Pete Peters and I always waved
when we met on the highway. He would be in uniform at the wheel of his Wyoming
Highway Patrol cruiser.
|
Barnes Truck Company, c. 1950.
Oil field trucking was the family business.
|
I would be pulling a trailer behind a semi belonging to
the barnes
truck co., the family business. The minimum age for a license to drive
commercial vehicles was 18. I was 16. Pete knew that. People in Fremont County got
along together in those days. They believed in keeping things in perspective.
Consider prostitution for
example, a business model Wyoming State Law frowned upon. One morning I pulled
off the highway and parked my truck next to a big rig with Casper plates, intent
on committing an act of teenage curiosity and bravado. I had never been in a
whore house. Known as the Blue Goose, the blocky two story building stood alone
outside Shoshoni and conveniently announced itself as a cafe. I ordered pie
and coffee.
Lawbreakers
I was surprised, first of all, by
the demur attractiveness of the woman who filled my cup. She’d be a strong
candidate for Miss Fremont County. Wearing light makeup and shower fresh, her shapeliness
implied under a crisp waitress uniform, she was the girl next door. I was also unprepared
for the ease with which business was conducted. When the Casper truck driver
finished his ham and eggs and drained his coffee cup she asked in a quiet voice,
“Do you want to go upstairs?” He nodded. They went upstairs. Another woman,
older and plainer, appeared from the kitchen and refilled my cup. Just some folks
making a living, others having a good time.
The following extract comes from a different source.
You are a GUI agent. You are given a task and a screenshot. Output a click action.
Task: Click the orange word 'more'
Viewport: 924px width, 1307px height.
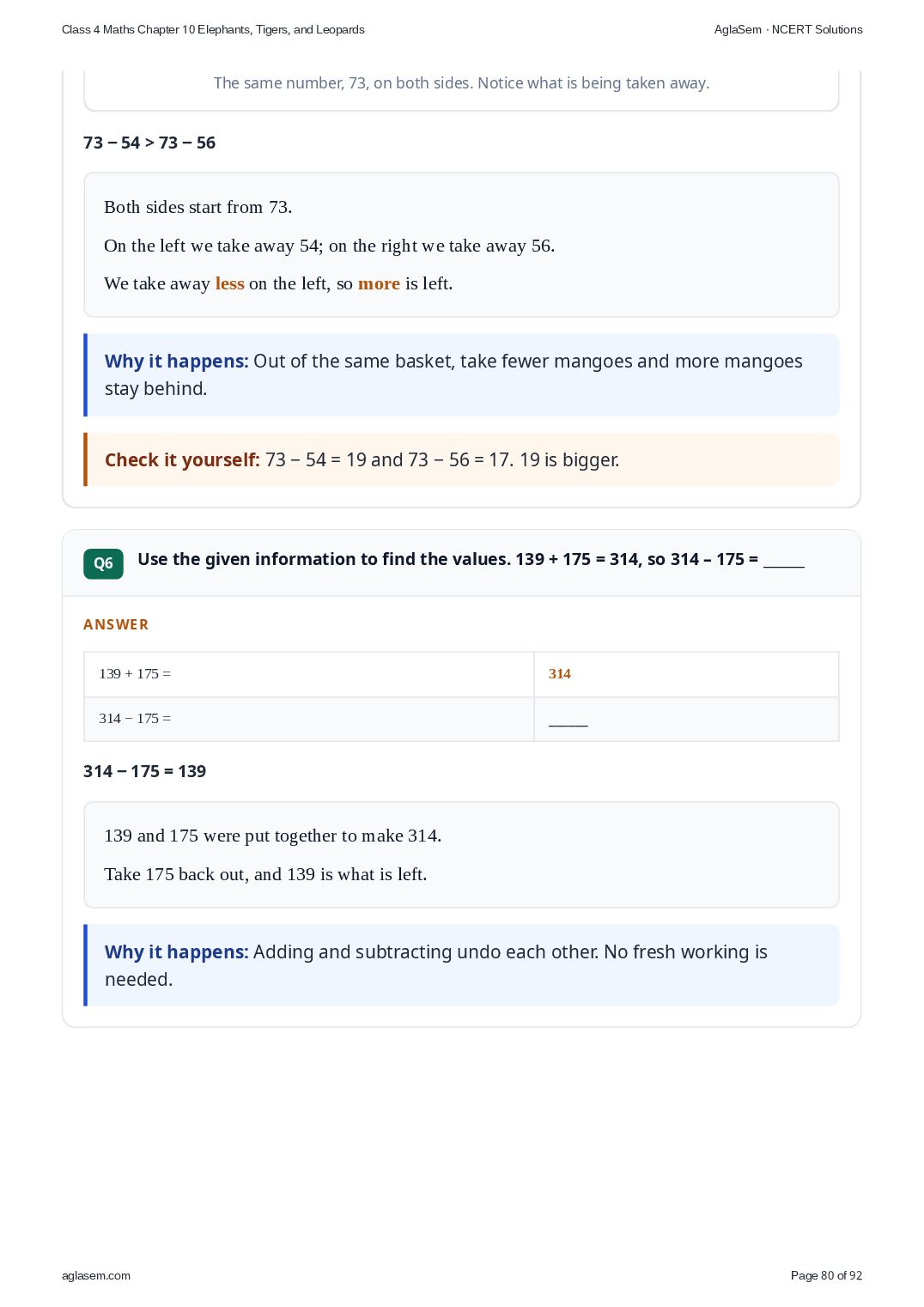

State Law didn’t approve of
gambling either. My father, after spending three years in the army training for WW2, then fighting from the Belgium border to the Elbe in a recon squadron, returned to Wyoming with a marketable
skill. Although he had big, clumsy looking hands, he could make a blackjack
deck do just about anything he wanted.
We saw each other occasionally
during my early teens, though he moved around. Someone told me he was running a
table in the basement of a club in Shoshoni. (Yes, Shoshoni again, that small
town den of iniquity.) The person also gave me directions for finding him. A
more dramatic narration might report that a secret entrance opened onto the
stairs to the basement; I’ll make do with an inconspicuous door in the service
area between the bar and the dining room.
Playing with loaded dice
A blackjack table and a craps
table crowded the windowless room. My father, his partner and I weren’t alone
for long. It was Friday evening, payday. A tall young cowboy came down the
stairs. As I hoped, he headed for the craps table. I already knew how my dad
would fleece him. I wanted to watch a croupier in action.
The cowboy won a couple of rolls,
then lost. He won a couple more, then lost. After awhile he was losing roughly four
times for every three wins. Eventually he held up his hands, said good naturedly,
“I’m cleaned out,” and climbed the stairs. The croupier complained. “I’ve got to
stop wearing these damn tight saddle pants.” Reaching into both pockets, he
pulled out two hands full of matches, keys, coins, and dice. “I had a hell of a
time changing dice on him.” I had watched closely. Nothing touched the dice on
the table except the croupier’s stick and the cowboy’s hand. It’s been sixty
years now and I still haven’t figured out how a crooked craps table works. But
again, just a couple of guys working the weekend so other people could enjoy leisure
activities.
|
Spence wore string ties
after he became famous
The Making of a Country Lawyer
|
Then one day Gerry Spence was seen
tacking flyers to utility poles: Spence for County Attorney. Today Spence
is well known in Wyoming and across the nation. He is the lawyer who, almost single
handedly, created the multi-million $ judgments routinely awarded in civil
litigation cases. The little guys can finally get a fair shake against the big
guys. Or, litigation is now so costly that juries have to award big bucks to
make sure plaintiffs have something left after the lawyers get paid. Depends on
a person’s point of view.
Law comes to the Wild West
But that is now. In his
autobiography, The Making of a Country
Lawyer, Spence acknowledged he wasn't much interested in being a county
attorney. But the job paid regularly. A recent graduate of the University of
Wyoming Law School, brash by local standards, his new practice was not
thriving. Unlike others in this story, he was still learning his trade.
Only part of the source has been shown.